The missiles in question are long-range Kh-55 (AS-15 Kent) air-launched cruise missiles, very similar to the U.S. Tomahawk. Unlike the Tomahawk, however, only a nuclear version of these missile had existed until quite recently. Since Ukraine handed over all its nuclear warheads to Russia, the missiles (and the strategic bombers that can carry them) have been just sitting there in Ukraine collecting dust. No wonder Ukraine tried to put them to some use.
There is some uncertainty about the number of the missiles: the only public accounting tool that we have, the START treaty, never intended to count actual number of cruise missiles - they were counted only by applying somewhat complicated rules to the number of bombers. The September 1991 Memorandum of Understanding listed 13 Tu-160 and 21 Tu-95MS-16 bombers at two bases in Ukraine - Priluki and Uzin respectively (five more Tu-95MS-16s were at the conversion facility at Belaya Tserkov', but these were not counted as operationally deployed).
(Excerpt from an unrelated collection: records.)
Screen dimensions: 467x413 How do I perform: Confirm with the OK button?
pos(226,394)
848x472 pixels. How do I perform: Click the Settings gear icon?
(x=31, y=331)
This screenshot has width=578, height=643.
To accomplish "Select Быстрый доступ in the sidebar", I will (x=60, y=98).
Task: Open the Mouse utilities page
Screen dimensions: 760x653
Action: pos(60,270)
Given that a Tu-160 can carry 12 Kh-55 ALCMs and Tu-95MS-16 - 16, Ukraine would have been assumed to have 492 missiles of this type.
By the time the START Treaty actually entered into force in December 1994, the number had changed (although all the changes must have happened in 1991) - in the December 1994 MOU Ukraine is listed as having 19 Tu-160 bombers, 20 Tu-95MS-16s and 5 Tu-95MS-6s (no bombers at Belaya Tserkov' this time). The maximum load that this fleet could carry was 578 Kh-55 cruise missiles.
But this tells us nothing about the actual number of missiles that Ukraine had on its soil at the time. The number quoted in a 2003 Kommersant report is 1068. Sounds a little bit too high, given that the bombers could carry only about half of these, but not unreasonable or unusual - the Soviet Union kept spares in large numbers. And there is no reason not to believe the Kommersant reporter, Ivan Safronov - he is very reliable.
The same report says that in 2000 Russia purchased 581 of these missiles (along with 8 Tu-160 and 3 Tu-95MS bombers; no money changed hands though - Ukraine got a $275m gas debt write-off).
This means that about 500 ALCMs were still in Ukraine in 2001, when the alleged deals with Iran and China took place. I wonder why China or Iran stopped at buying just a few.